Tracking relevant information, from prescription usage to claim data, and having access to clinical information could enable the insurers to develop more of a retail relationship with its members, whether enrolled in long- or short-term plans, according to Nelson.
"Care managers, counselors, care coordinators, all employed by insurers already, do have the ability to form a more knowledgeable relationship, lead to higher levels of satisfaction and increase the honest use of short-term plans," he says.
Next: Are you losing cash?
Executives end up losing money and in a detrimental shift, opting out of the ACA marketplace, or raising the premiums of plans to cover the loss, according to Nelson. "The effect is honest members pay more to cover the abuse. As HHS shifts, there are benefits as well as implications."

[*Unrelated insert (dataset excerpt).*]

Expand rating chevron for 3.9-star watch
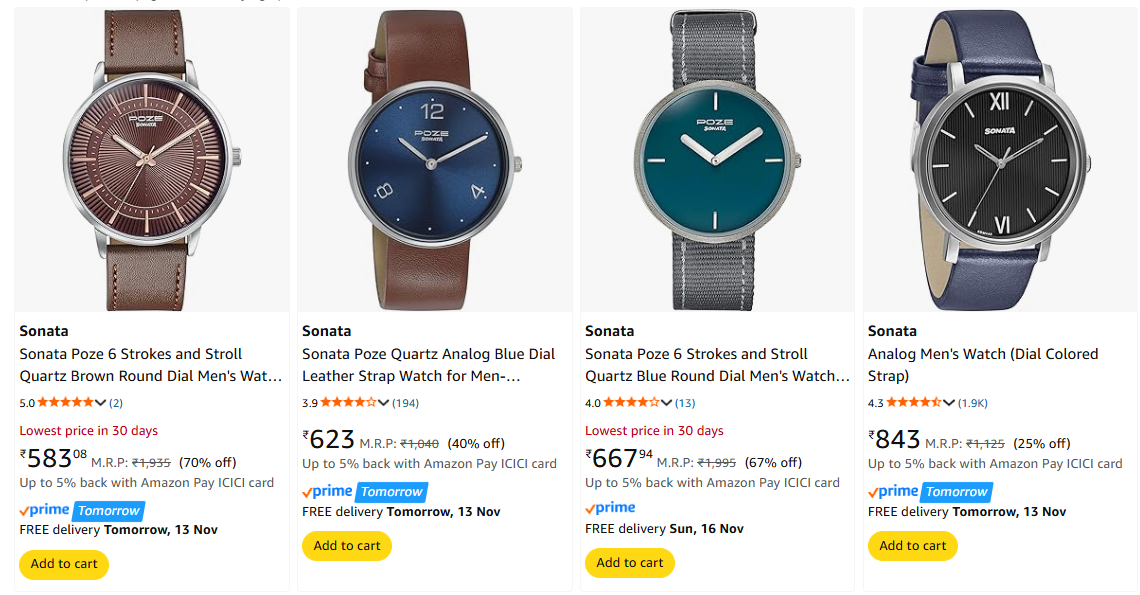 coord(383,403)
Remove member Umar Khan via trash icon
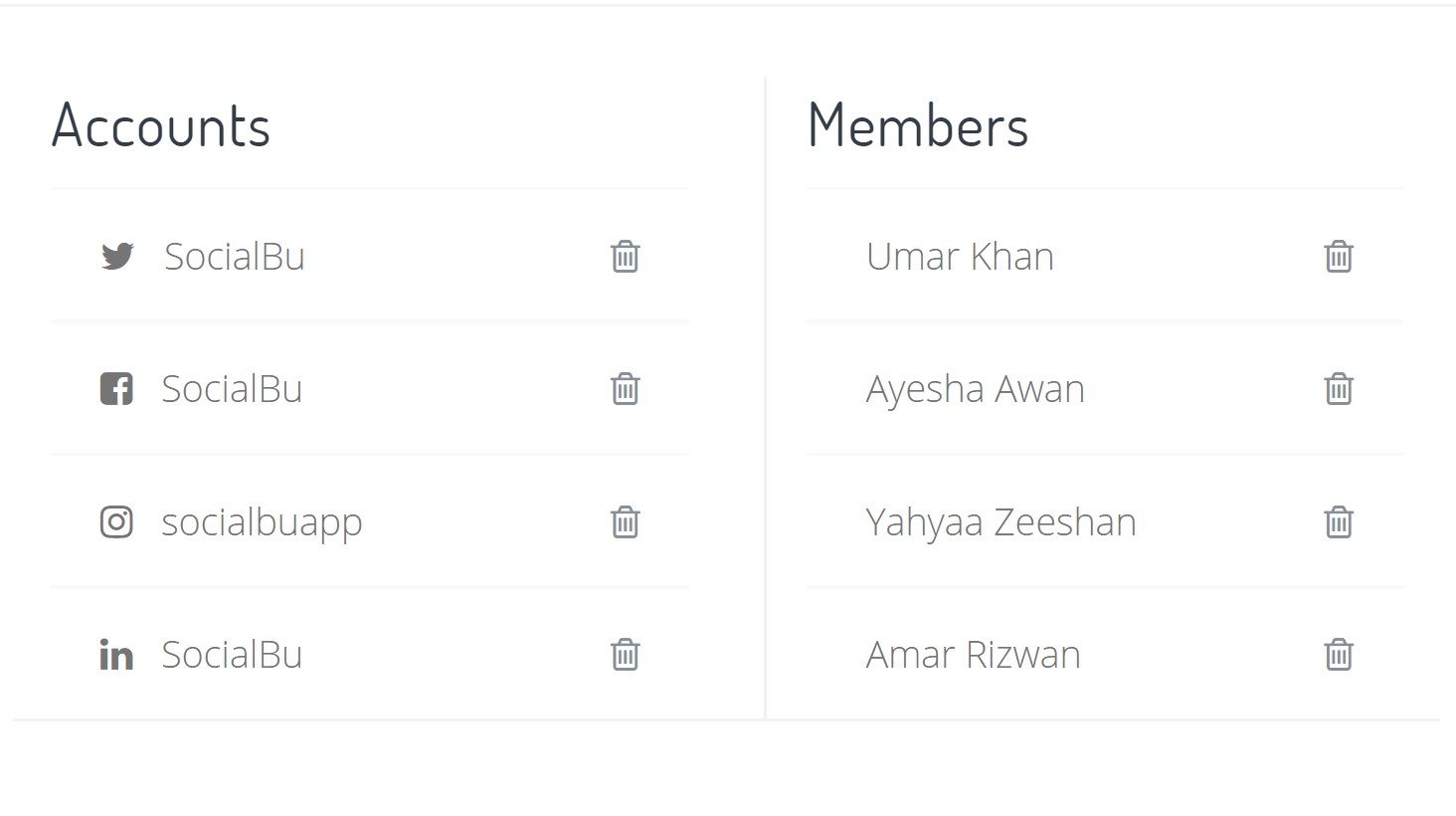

By limiting renewals, members who have not been able to secure gainful change to their life event would have to sign up for a long-term plan and pay higher premiums, while they are typically in a stressful period not earning, explains Nelson.
"By offering these policies, a mechanism exists to create an insurance fund for claims that occur during these temporary needs," says Reid. "By no longer being able to insure these losses, combined with the fact that a consumer will be unable to pay the medical bills, unpaid claims will be shifted to others, causing healthcare premiums in the traditional market to rise."
"This could lead to higher stress levels, more claims, and a longer duration to find new employment," Nelson says. "What a health plan gains in premiums, they might spend a portion of dealing with higher levels of customer education and enrollment, leading to lower customer satisfaction and membership."
Risk pool adjustment is a method used to balance the healthy and sick, read profitable and unprofitable, across all the insurers providing plans in the ACA marketplace, according to Nelson.
With the limitations, there could be an uptick in insurers getting back into the market, which might actually have the opposite effect of natural competition, Nelson says.
"The thought is with more insurers, the lower prices will go, yet with fraud and abuse plus at-risk and chronic consumers tending to choose the lowest price, those plans were hit hard, thus risk adjustment by HHS to balance which members were with which plan and the government re-allocating membership and premiums," he says. "However, as insurers exited the marketplace, those few remaining would naturally have higher membership levels of both healthy and not so much, and this increased membership of both types would also help dilute the loss caused by fraud, waste and abuse and chronic members having medical needs and claims reimbursement.
"The real objective of an insurer should shift from providing coverage to providing an experience, with targeted marketing and programs for all users: healthy, at-risk and chronic, whether they are in long- or short-term plans, and focusing on those on short-term to ensure they receive care and fairness of coverage, which will lead to higher levels of honesty and expedite the shift to a long-term plan when possible," Nelson says.